- Tarea -
Prosigue el fragmento sobre los relatos de Boris Vian a partir de su última oración.

- Fragmento -

* * * * * * *

De esta manera, entre librería y librería se me apareció Boris Vian como un coloso entre los libros de bolsillo portando mi título deseado. Once relatos encabezados por el más sullivaniano, Las hormigas. Todos fueron escritos entre 1944 y 1947, tras la Gran Guerra, por uno de los autores más polifacéticos de la literatura, escritor, poeta, músico de jazz, ingeniero y traductor, que se codeó con la crème de la crème del jazz como Duke Ellington, Miles Davis o Charlie Parker, y con el proteccionismo existencialista de Jean Paul Sartre y Albert Camus. Me quedan en activo los efectos de Escupiré sobre vuestra tumba y sus Escritos pornográficos. Su literatura es desgarradora, aunque tal vez con esta obra se aleja un tanto del estilo detallista que usaba con el pseudónimo de Vernon Sullivan. Anoto aquí la temática de cada uno, pero destaco sobre todo, Las hormigas y Blues por un gato negro. Tienen fuerza.
Las hormigas. Entramos en la Gran Guerra. Los soldados muertos son tratados como trozos de carne molestos. Estallan las bombas, todo se llena de granadas y metralla. Avanza a cubierto por detrás de los tanques mientras escucha el desagradable ruido de los cadáveres que son chafados. Su cuaderno de notas quedará inmortalizado.
Discípulos aplicados. Dos psicópatas son instruidos en la Escuela de Polis y ellos juegan al «corta-furcias-en-rodajas».
El viaje a Khonostrov. Entramos en el departamento de un vagón de tren. Hay cinco personas muy dicharacheras, excepto una: Saturne Lamiel. Y eso le va a costar caro.
El cangrejo. Jacques Théjardin. Toca el flautín agreste en una orquesta de música de cámara y un día expuesto a una perniciosa corriente enferma de peste de cangrejos. Su estado le lleva a la desesperación y al surrealismo.
El fontanero. Una profesión muy peculiar, teniendo en cuenta que en un cuarto de baño siempre hay trabajo para un fontanero.

* * * * * * *

- Datos proporcionados -

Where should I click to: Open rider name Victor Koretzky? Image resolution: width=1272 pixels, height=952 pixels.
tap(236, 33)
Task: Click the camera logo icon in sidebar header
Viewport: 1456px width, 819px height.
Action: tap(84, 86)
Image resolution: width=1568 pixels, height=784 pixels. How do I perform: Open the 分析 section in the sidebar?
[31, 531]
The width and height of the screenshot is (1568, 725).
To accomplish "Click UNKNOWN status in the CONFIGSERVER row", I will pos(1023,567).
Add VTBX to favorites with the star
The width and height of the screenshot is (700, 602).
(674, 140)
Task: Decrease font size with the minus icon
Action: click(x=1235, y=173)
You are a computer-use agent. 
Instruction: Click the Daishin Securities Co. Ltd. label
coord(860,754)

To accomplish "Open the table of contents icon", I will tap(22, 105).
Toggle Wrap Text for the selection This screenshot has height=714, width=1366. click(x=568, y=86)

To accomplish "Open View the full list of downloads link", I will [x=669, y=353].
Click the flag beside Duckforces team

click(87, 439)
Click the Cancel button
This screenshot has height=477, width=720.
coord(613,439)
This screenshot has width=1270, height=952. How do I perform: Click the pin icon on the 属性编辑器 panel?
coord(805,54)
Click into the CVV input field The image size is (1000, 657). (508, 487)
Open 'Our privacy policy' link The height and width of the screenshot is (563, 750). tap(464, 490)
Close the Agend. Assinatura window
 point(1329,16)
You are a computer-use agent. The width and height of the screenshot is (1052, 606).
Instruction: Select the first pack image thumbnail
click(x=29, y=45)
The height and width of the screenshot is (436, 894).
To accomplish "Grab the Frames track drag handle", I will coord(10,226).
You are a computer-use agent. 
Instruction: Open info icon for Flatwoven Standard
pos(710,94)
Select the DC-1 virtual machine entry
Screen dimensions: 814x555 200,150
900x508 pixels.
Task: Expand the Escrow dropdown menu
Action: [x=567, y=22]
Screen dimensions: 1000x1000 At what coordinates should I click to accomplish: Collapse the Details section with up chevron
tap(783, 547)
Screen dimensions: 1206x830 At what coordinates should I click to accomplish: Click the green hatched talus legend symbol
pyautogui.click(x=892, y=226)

* * * * * * *

- Respuesta -
El camino desierto. Fidèle estudia para ser marmolista funerario. Lleva una vida metódica y tiene un amor, Noémi, con la que desea casarse en breve si todo sale bien.
Los peces muertos. Aquí se ocupa de esos crueles patrones que tratan como despojos a sus empleados.
Blues por un gato negro. Peter Gna y su hermana salen del cine y en las calles se encuentran a un gato y un gallo peleándose y soltándose improperios. En la pelea el gato negro termina cayendo a una alcantarilla y se monta todo un rescate en la calle para salvar al gato sarcástico y mordaz.
La neblina. André, un pensionista, sale del asilo completamente curado para regresar de nuevo a su casa y a su barrio con sus vecinos. La neblina de la ciudad, los sonidos de la Defensa Antiaerea y la crispación de la guerra dificultan una vida sencilla.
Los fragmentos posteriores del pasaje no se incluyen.